* [EXTRACTED INFORMATION]:
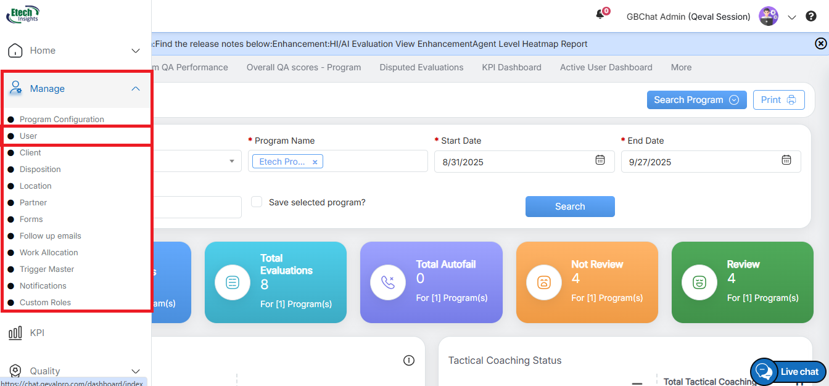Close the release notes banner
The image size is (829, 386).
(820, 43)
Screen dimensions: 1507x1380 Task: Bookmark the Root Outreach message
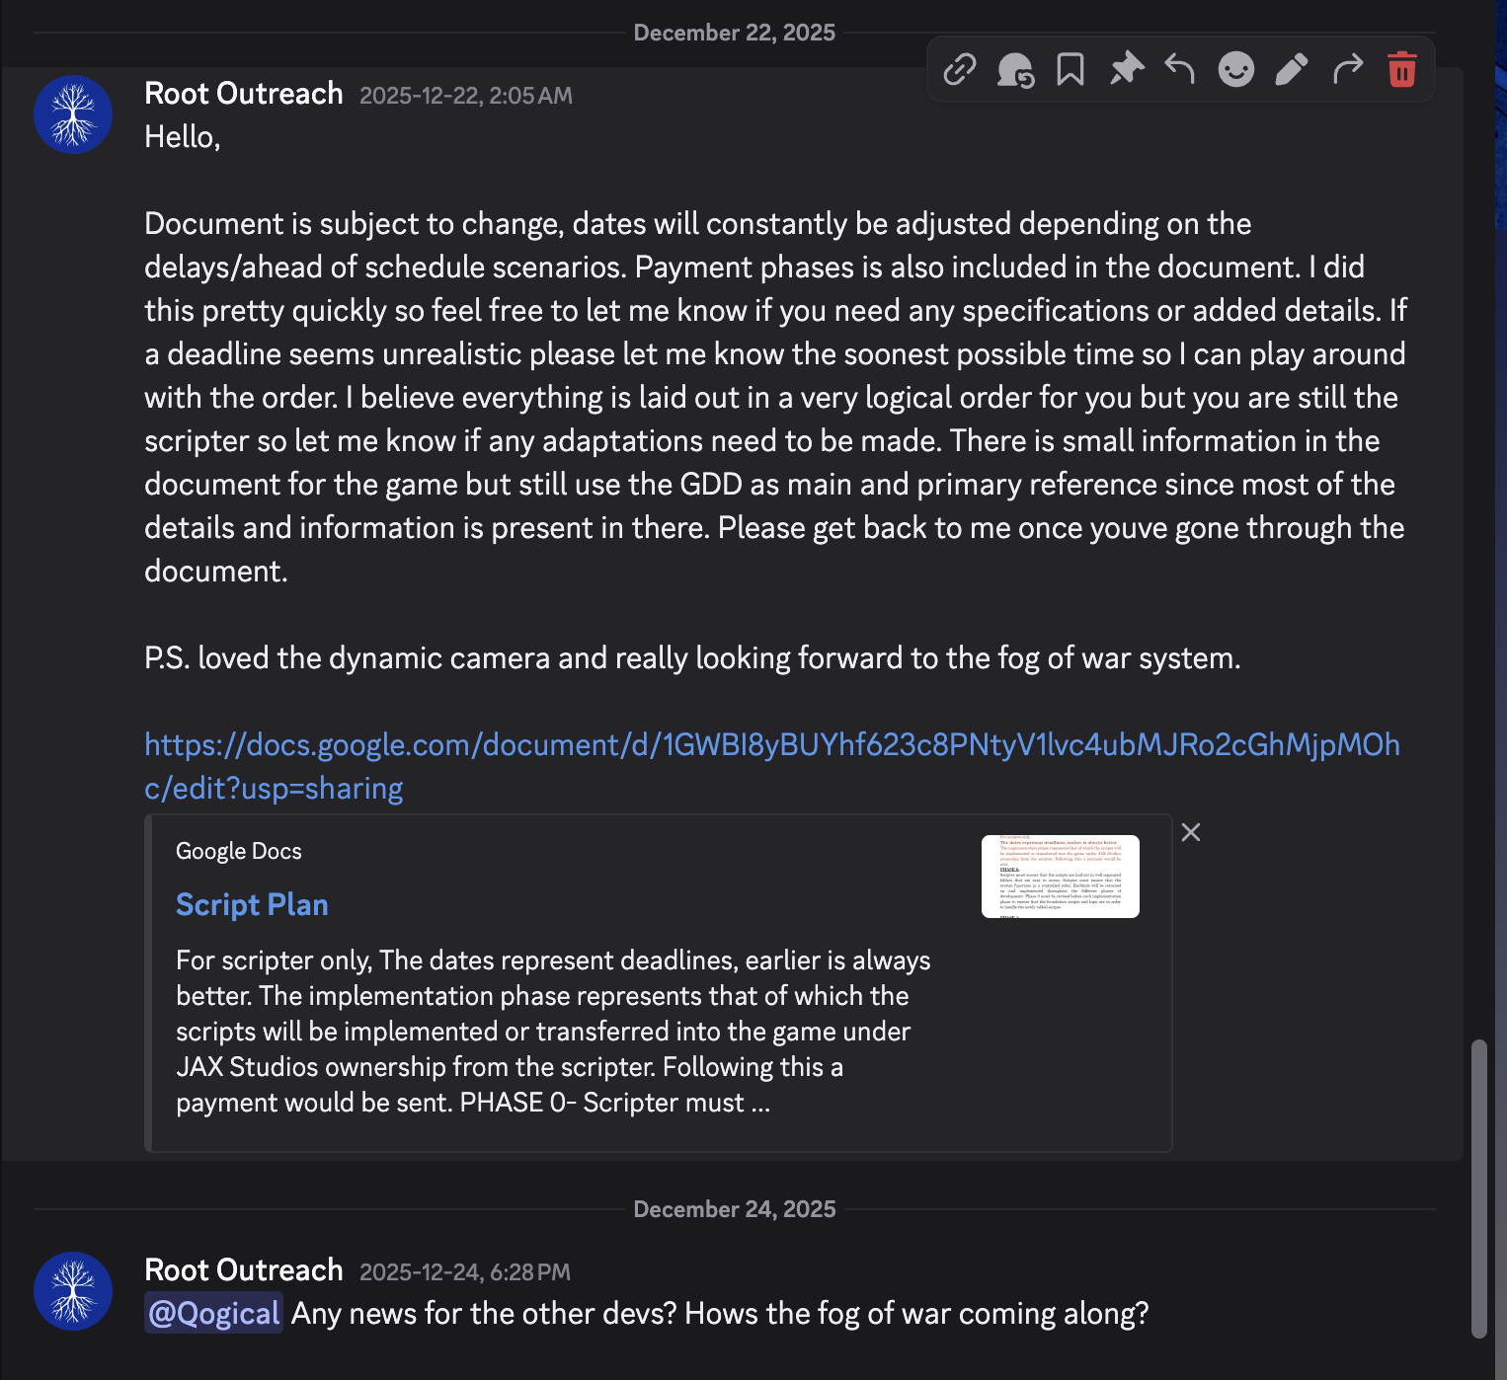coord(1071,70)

* [EXERCISE GOAL]:
Every picture stays out; reproduce exactly the lines from the one with "Screen dimensions: 1507x1380" through the last line of the data above.

* [FINISHED EXERCISE]:
Screen dimensions: 1507x1380 Task: Bookmark the Root Outreach message
coord(1071,70)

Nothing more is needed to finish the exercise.